Il demande la régularisation de sa situation auprès de la [1] au titre de 17,5 jours sous astreinte de 50 euros par jour de retard à compter de l’expiration d’un délai de quinze jours suivant signification de la décision à intervenir.
La SAS [B] réplique que le salarié ne saurait décompter l’indemnité de congés payés sur la période du 25 octobre 2023 date du licenciement au 25 décembre 2023 aux motifs que le versement de l’indemnité compensatrice n’a pas pour effet de reporter la date de cessation du contrat au terme théorique du préavis ainsi que le rappelle la Cour de cassation, qu’ainsi le contrat prend fin à l’envoi de la lettre de licenciement, qu’en outre la Cour de cassation a jugé que l’indemnité compensatrice n’a pas la nature d’une indemnité de préavis de sorte qu’elle ne donne pas lieu à indemnité compensatrice de congés payés sur préavis. Sur ces deux points incontestables, la cour ne peut que suivre l’appelante.

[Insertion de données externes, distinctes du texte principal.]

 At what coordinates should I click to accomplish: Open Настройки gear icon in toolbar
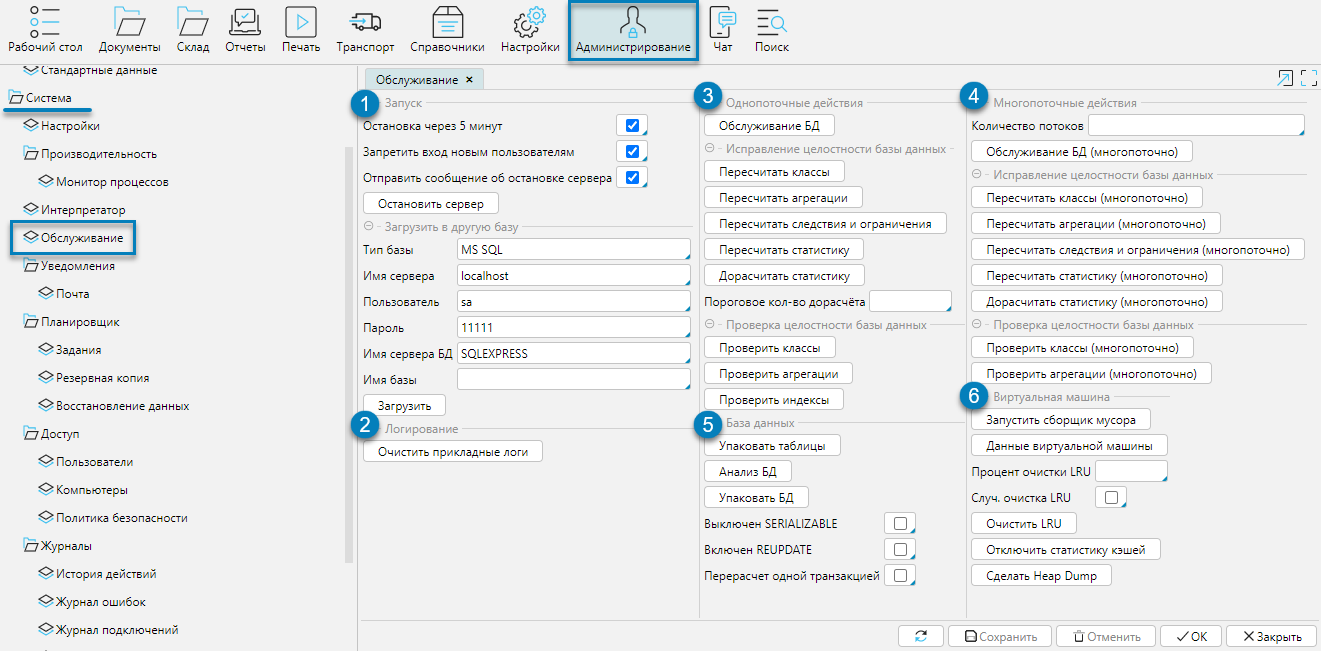click(x=529, y=22)

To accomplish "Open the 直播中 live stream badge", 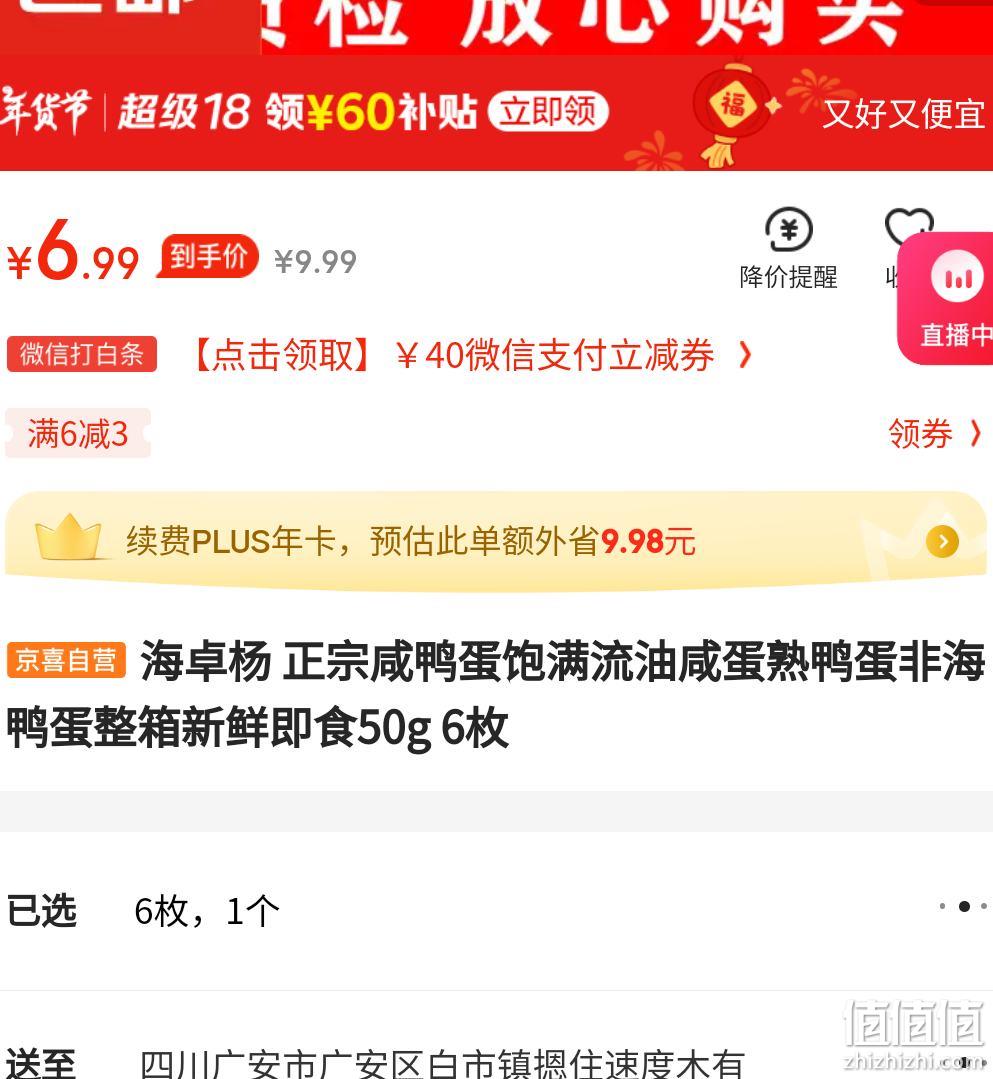I will click(946, 299).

La SAS [B] estime que l’octroi de l’indemnité de congés payés sur maladie ne saurait porter que sur la période du 16 mai 2023 au 25 octobre 2023 au cours de laquelle le salarié a acquis 13,25 jours ouvrables de congés payés arrondis à 14 jours (ou 2,33 semaines) et non 17,5 jours comme sollicité et accordé par le conseil, soit : 2.281,06 euros x 12/52 x 2.33 = 1.226, 50 euros.
Effectivement, M. [J] [G] ne justifie pas de son calcul lui permettant d’aboutir à 17,5 jours alors que sur la période de référence il n’a acquis que 13,25 jours.
L’équité commande de faire application des dispositions de l’article 700 du code de procédure civile et de condamner la SAS [B] à payer à M. [J] [G] la somme de 1.500,00 euros à ce titre.
PAR CES MOTIFS
LA COUR,
Par arrêt contradictoire, rendu publiquement en dernier ressort
Réforme le jugement déféré en ce qu’il :
CONDAMNE la SAS [B] à verser à Monsieur [J] [G] la somme de 4.562,12 euros nets au titre de l’indemnité d’un montant égal à l’indemnité compensatrice de préavis,
CONDAMNE la SAS [B] à verser à Monsieur [J] [G] la somme de 15.664,57 euros nets au titre de l’indemnité spéciale de licenciement prévue par l’article L. 1226-14 du Code du travail,
ORDONNE à la SAS [B] de régulariser la situation de Monsieur [G] auprès de la [1] au titre des 17,5 jours de congés acquis et non payés,
Statuant à nouveau de ces chefs réformés,
Condamne la SAS [B] à verser à M. [J] [G] les sommes de :
— 4.562,12 euros bruts au titre de l’indemnité compensatrice,
— 12.744,81 euros au titre du solde de l’indemnité spéciale de licenciement,
Ordonne à la SAS [B] de régulariser la situation de M. [J] [G] auprès de la [1] au titre des 14 jours de congés acquis et non payés,
Rappelle en tant que de besoin que le présent arrêt partiellement infirmatif tient lieu de titre afin d’obtenir le remboursement des sommes versées en vertu de la décision de première instance assortie de l’exécution provisoire,
Confirme le jugement pour le surplus,
Condamne la SAS [B] à payer à M. [J] [G] la somme de 1.500,00 euros par application des dispositions de l’article 700 du code de procédure civile,
Condamne la SAS [B] aux dépens d’appel.
Arrêt signé par le président et par le greffier.